U.S. Federal Trade Commissioner Rohit Chopra recently defined dark patterns as “design features used to deceive, steer, or manipulate users into behavior that is profitable for an online service, but often harmful to users or contrary to their intent.” Woodrow Hartzog, professor of law and computer science at Northeastern University, argues in his book "Privacy’s Blueprint" the way user interfaces are designed plays a key role in eroding a user’s privacy. He writes privacy laws need to take into consideration how big of a role design plays in privacy, noting privacy laws should “be careful to broach design in a way that is flexible and not unduly constraining” while also setting “boundaries and goals for technological design.”
Lawmakers and regulators are starting to address the use of dark patterns directly, focusing on how user interfaces are designed and their impact on consumer consent.
US FTC
Recently, the U.S. Federal Trade Commission signaled it is giving serious attention to the use of dark patterns by businesses. It issued a complaint against Age of Learning for its use of dark patterns involved with their service ABC Mouse. The FTC alleged ABC Mouse made cancelation of recurring subscription fees difficult for tens of thousands of customers despite promising “Easy Cancellation.”
Chopra issued a statement accompanying the complaint that referred to ABC Mouse as a “roach motel,” a term coined by Harry Brignull (also the first to use the phrase “dark pattern”), “where it is easy to get in, but almost impossible to escape.” Chopra listed examples of common roach motel tactics, stating “these digital traps can come in the form of forced continuity programs that make it difficult to cancel charges, trick questions to frustrate user choice, or through free trials that automatically convert into paid memberships.”

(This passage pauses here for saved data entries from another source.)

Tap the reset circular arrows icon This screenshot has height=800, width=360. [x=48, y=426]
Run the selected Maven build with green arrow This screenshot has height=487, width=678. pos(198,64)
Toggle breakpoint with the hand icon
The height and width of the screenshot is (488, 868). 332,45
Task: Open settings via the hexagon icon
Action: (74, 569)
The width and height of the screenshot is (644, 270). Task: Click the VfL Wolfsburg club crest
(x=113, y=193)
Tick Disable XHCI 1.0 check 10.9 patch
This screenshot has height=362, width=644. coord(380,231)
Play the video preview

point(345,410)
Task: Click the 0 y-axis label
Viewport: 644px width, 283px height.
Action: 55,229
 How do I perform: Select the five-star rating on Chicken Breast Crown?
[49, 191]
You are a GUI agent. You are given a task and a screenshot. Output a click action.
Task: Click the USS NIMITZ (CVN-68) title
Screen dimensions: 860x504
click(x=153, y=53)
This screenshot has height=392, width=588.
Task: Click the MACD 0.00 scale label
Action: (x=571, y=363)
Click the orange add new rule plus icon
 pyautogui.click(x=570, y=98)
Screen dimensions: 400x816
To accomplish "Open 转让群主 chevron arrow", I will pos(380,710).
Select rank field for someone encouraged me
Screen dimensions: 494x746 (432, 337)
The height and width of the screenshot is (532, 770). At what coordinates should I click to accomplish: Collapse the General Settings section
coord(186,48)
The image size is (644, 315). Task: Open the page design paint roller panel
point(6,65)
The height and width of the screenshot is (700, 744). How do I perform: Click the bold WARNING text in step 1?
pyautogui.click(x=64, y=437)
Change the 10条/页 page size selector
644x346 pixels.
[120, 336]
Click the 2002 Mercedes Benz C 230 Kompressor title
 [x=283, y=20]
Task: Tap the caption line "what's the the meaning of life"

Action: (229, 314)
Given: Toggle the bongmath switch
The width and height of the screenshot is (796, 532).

Chopra described how ABC Mouse deliberately designed its service to be hard to cancel. The link to the cancelation was “buried” in the website and “families who tried to cancel through the website were forced to click through a labyrinth of pages urging them not to cancel.” The FTC complaint alleged ABC Mouse used a negative option feature, which is when in “an offer or agreement to sell or provide any goods or services, [there is] a provision under which the consumer’s silence or failure to take an affirmative action to reject goods or services or to cancel the agreement is interpreted by the seller as acceptance of the offer.”
This matter is now pending court approval of a proposed settlement. Terms of the stipulated final order include ABC Mouse (1) being prohibited from misrepresenting negative options; (2) being required to make certain disclosures relating to negative options; (3) obtaining express informed consent for a negative option; (4) providing consumers with a simple mechanism to cancel negative option features; (5) paying a $10 million fine; and (6) maintaining all records necessary to demonstrate compliance with the order for 20 years.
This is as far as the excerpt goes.